Building a big data application requires immense effort in many steps: creating partnerships with stakeholders; finding the data; assessing data quality, preparedness and completeness; storing the data securely, preparing the data for analysis; finding suitable existing algorithms and then adapting them or creating new ones; benchmarking the results; creating practical visualisations and interfaces to explore the results; and, finally, integrating the new application into established workflows.

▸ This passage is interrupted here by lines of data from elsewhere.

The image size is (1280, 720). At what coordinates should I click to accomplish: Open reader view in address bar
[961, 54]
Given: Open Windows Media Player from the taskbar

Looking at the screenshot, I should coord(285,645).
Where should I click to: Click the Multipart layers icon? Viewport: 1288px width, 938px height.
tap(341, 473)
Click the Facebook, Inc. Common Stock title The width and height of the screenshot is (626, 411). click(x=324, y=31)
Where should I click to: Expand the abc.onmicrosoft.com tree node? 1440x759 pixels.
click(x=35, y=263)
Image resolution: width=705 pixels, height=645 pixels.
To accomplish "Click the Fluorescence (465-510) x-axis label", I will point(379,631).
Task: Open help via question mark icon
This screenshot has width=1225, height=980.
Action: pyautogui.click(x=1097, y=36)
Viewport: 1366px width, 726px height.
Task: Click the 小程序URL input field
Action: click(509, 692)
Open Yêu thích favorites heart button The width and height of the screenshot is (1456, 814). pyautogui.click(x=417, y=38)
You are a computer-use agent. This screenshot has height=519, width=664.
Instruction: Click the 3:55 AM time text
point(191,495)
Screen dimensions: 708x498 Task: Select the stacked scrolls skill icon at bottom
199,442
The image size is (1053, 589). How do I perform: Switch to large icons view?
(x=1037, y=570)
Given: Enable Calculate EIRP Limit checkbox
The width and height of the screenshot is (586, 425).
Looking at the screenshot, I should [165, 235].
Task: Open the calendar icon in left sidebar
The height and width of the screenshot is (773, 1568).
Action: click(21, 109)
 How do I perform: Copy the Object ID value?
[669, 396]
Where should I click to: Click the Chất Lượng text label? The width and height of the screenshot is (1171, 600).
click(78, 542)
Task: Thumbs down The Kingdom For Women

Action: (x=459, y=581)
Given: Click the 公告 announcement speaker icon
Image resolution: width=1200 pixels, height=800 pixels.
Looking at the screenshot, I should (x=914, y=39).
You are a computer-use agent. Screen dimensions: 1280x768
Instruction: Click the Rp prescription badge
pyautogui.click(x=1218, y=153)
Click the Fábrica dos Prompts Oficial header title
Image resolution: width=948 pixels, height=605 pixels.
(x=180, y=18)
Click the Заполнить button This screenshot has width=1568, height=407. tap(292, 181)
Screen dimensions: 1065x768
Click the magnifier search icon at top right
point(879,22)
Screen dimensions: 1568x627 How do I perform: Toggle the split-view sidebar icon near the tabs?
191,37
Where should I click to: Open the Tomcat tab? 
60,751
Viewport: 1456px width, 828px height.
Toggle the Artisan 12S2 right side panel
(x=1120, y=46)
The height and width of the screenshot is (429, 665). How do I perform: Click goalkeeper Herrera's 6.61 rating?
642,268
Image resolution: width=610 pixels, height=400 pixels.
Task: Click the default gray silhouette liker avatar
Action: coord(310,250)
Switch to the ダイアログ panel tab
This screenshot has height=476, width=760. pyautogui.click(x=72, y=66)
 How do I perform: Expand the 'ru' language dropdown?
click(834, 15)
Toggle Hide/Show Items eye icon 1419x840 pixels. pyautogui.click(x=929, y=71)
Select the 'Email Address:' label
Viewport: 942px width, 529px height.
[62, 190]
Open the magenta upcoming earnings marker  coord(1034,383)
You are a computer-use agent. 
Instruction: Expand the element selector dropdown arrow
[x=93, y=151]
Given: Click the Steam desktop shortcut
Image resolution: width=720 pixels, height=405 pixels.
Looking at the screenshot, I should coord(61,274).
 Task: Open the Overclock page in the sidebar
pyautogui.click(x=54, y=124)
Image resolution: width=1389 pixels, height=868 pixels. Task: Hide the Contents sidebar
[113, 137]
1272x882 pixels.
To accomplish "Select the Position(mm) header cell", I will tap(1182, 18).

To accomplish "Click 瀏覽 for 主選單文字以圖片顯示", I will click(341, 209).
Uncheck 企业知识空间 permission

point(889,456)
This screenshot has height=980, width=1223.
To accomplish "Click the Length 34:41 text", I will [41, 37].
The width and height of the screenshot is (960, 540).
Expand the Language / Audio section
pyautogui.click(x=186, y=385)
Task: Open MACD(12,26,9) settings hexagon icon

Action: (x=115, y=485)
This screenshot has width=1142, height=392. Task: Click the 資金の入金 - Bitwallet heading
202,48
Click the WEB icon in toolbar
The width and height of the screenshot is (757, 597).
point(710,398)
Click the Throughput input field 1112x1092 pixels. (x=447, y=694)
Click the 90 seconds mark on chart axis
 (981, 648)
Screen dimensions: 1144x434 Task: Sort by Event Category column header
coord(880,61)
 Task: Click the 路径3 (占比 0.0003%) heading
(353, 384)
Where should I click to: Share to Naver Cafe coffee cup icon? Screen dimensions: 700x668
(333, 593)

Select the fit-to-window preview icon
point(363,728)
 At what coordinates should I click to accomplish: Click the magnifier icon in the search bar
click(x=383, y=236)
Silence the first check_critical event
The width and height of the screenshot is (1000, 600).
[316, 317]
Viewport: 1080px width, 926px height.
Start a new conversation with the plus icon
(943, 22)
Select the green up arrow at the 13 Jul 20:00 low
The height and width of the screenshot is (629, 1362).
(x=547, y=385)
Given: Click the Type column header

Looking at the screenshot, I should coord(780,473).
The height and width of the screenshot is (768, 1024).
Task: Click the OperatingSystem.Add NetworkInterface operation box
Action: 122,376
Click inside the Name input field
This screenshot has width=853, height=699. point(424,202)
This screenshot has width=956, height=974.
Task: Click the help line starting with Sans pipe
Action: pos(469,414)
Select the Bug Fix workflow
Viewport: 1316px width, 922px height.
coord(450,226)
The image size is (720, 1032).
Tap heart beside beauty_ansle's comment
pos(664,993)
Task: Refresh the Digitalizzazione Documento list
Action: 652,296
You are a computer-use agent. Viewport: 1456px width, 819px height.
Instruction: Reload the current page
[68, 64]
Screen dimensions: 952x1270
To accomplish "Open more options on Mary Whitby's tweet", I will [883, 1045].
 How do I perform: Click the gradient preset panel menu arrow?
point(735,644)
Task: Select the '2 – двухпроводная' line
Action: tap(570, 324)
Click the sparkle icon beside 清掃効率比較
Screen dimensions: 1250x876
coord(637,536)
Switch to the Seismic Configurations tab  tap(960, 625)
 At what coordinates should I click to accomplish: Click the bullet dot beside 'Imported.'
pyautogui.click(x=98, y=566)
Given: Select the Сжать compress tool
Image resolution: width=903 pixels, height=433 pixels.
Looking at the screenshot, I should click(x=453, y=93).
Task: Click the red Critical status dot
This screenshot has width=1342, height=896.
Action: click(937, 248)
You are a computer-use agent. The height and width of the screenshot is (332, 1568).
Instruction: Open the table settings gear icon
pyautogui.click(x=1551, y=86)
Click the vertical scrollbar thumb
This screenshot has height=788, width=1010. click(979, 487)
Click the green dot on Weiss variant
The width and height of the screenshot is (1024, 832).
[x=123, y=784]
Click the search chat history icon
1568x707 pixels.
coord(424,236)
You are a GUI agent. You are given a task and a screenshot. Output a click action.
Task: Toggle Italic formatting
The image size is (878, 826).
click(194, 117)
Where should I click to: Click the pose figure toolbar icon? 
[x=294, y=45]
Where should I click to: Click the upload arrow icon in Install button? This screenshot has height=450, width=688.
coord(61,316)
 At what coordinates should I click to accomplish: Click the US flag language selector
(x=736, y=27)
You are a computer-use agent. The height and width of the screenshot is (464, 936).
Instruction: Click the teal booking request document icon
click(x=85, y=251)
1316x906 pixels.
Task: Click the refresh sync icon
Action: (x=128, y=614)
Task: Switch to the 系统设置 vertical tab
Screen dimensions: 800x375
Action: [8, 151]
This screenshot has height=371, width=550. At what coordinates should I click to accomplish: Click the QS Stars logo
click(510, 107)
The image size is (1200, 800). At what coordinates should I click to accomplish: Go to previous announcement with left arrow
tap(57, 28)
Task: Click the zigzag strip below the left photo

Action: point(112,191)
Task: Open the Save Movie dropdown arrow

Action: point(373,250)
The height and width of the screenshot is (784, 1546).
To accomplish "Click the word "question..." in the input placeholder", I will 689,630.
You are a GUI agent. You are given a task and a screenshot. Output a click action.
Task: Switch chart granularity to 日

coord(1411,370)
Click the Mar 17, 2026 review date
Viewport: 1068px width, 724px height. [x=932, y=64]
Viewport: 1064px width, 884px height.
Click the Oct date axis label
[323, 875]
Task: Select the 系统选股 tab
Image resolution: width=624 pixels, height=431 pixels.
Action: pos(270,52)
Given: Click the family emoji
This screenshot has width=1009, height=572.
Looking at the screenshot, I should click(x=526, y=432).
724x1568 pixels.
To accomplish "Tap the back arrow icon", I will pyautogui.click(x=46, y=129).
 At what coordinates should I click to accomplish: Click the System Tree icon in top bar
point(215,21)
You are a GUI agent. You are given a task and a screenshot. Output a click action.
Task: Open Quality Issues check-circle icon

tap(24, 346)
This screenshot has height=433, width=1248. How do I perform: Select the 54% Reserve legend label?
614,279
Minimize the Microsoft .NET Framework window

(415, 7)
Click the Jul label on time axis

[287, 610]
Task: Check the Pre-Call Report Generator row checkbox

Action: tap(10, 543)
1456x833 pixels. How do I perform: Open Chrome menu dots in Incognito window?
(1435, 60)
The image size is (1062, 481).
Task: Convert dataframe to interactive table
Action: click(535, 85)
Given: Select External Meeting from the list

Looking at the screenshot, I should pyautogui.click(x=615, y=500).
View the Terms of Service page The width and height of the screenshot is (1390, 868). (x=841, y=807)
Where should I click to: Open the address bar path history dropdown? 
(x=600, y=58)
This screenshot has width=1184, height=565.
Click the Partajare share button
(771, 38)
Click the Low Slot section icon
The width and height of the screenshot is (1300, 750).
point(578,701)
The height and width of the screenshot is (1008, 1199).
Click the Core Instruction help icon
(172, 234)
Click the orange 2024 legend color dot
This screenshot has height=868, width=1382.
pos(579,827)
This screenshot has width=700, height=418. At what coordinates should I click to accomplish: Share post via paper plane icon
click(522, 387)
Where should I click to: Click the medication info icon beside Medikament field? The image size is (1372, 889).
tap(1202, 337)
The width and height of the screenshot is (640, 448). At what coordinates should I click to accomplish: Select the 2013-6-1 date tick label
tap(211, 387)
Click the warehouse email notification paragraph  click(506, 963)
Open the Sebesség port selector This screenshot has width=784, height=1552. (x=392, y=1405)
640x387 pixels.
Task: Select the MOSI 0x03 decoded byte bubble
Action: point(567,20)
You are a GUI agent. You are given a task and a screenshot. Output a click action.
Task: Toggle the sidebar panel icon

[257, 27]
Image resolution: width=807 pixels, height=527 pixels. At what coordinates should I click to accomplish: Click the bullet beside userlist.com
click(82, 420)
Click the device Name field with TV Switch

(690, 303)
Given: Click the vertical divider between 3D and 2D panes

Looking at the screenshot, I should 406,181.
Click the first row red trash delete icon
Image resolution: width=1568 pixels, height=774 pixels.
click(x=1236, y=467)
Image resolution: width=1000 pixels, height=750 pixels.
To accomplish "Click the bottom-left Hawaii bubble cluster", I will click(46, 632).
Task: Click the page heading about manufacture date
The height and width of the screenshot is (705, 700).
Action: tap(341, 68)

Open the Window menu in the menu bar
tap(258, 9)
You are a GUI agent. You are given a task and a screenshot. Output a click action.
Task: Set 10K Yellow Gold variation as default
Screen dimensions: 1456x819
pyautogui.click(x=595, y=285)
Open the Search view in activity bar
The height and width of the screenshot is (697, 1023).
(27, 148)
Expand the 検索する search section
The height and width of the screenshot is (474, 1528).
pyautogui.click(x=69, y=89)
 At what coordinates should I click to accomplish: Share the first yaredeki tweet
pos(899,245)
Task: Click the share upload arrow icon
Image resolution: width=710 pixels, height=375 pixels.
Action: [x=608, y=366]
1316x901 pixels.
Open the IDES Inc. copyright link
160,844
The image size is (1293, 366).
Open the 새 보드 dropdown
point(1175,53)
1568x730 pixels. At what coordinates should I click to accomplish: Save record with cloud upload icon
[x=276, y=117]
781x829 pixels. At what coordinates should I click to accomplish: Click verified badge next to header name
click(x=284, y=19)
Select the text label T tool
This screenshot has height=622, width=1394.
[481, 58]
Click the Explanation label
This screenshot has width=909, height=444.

Over-celebration of big data obfuscates very deep, if seemingly obvious, questions. Does the data exist at all? Is it accessible? Is it properly described with metadata? Can privacy be preserved and regulations respected? Do end-users actually need the intended application? Such questions must be considered at the outset in order to realistically gauge the amount of work ahead.

Is your domain big data ready?

Big data applications can be developed in a fairly linear way when they build upon existing prototypes (Renewable energy potential, Optimising transport management) or when high-quality and standardised data exist, as in weather, cartography and biological domains (Solar eruptions, Big genetic data). This allows computer scientists to focus mainly on technical issues, such as establishing a pipeline to access data in real time, building algorithms, or creating user-friendly interactive interfaces. NRP75 projects made a number of important advances in the design, implementation and evaluation of practical approaches to data engineering, including data management, analytics, visualisation, evaluation, auditing, integration and mining.

Conversely, it is much harder to build big data applications in domains that are less digitised, lack a data culture, and are averse or unused to sharing data (Pig data, Mapping global innovation). In such cases, significant time and effort is needed to deal with non-technical issues, such as setting up partnerships between stakeholders unused to sharing data. The availability and quality of data needs to be assessed early on, potentially leading to a revision of the application’s scope.

Big data demands interdisciplinarity

Managing datasets at the petabyte scale requires much time, manpower and collaborative effort to solve numerous technical and sociolegal challenges.

Building an application that makes an impact usually requires an interdisciplinary approach in which the various stakeholders address all potential issues and questions early on, including how the foreseen solution will be used by end-users (Pig data, Flood detection). Applied scientists, domain experts, industry partners, research engineers,- and ordinary citizens need to interact frequently to ensure that high-quality data are acquired and shared, as well as ensuring that applications meet the needs of their intended users. Scientists from NRP75 have explored new ways of interacting effectively with different stakeholders. Involving users early on improves the design of applications (Flood detection). This kind of experience ensures that academic research is able – when needed – to rapidly develop real-world applications.

The real world is messier than training data

Many machine learning algorithms can fail in the real world, with potentially grave consequences when it comes to health prediction or autonomous vehicles. This is a problem for supervised learning when algorithms are fed incomplete, noisy or unrealistically uniform training data. Turning to more frugal unsupervised learning could yield more robust systems (Flood detection).

Think privacy-by-design from the start

Issues related to privacy and regulation need to be addressed carefully, in particular with the help of legal experts. Privacy-by-design approaches should be considered and implemented as early as possible. This requires the careful consideration of overarching principles such as purpose limitation, transparency and proportionality, as well as data minimisation, accuracy and security (Intensive care units, City digital twins). Sharing experiences, within and across domains, helps establish best practice.